Start of Supplied material
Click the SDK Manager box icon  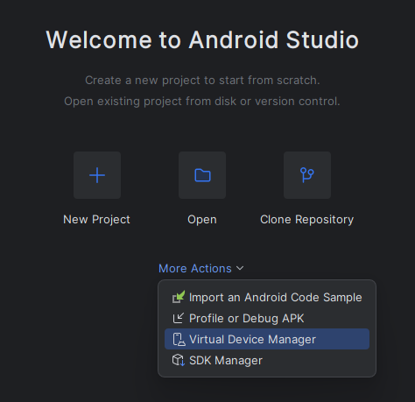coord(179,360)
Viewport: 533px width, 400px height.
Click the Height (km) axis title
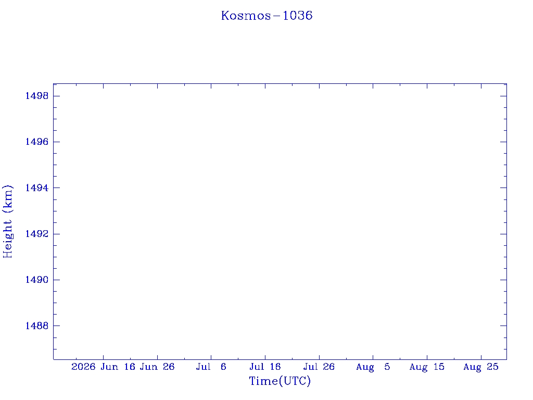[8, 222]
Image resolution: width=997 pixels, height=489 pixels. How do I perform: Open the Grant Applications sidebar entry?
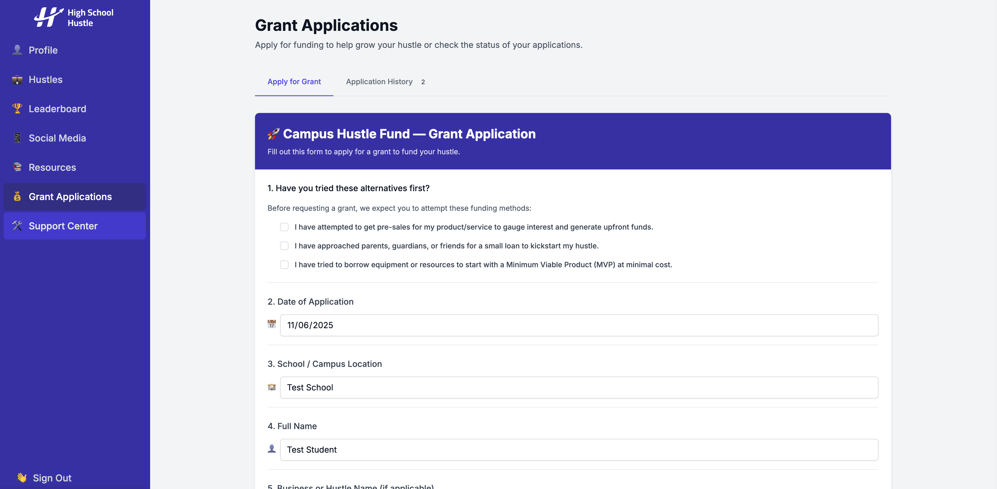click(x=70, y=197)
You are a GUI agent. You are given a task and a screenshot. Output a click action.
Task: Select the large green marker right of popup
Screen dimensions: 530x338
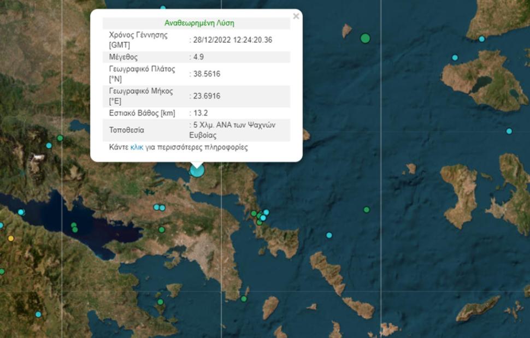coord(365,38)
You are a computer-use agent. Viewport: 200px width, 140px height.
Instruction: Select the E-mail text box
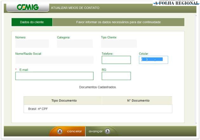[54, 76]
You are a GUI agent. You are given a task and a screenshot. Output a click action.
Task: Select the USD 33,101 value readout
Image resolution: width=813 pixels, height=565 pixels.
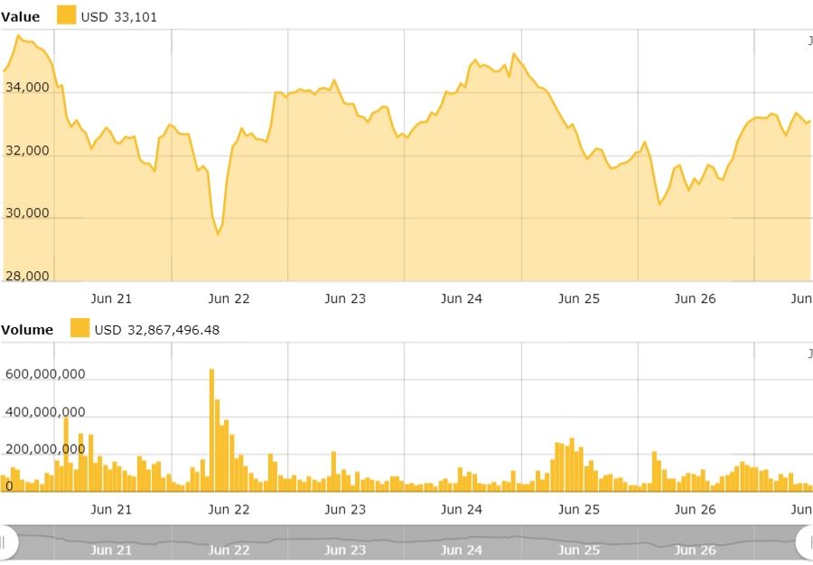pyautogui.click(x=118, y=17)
End of Supplied material
Instructions for the task:
In the records above, find the line with "Viewport: 533px width, 400px height." and the line with "Task: Select the large", then restate word for word only those two lines and all lines between, omitting pictures.

Solution:
Viewport: 533px width, 400px height.
Click the Height (km) axis title
[8, 222]
Image resolution: width=997 pixels, height=489 pixels. How do I perform: Open the Grant Applications sidebar entry?
click(x=70, y=197)
You are a GUI agent. You are given a task and a screenshot. Output a click action.
Task: Select the large green marker right of popup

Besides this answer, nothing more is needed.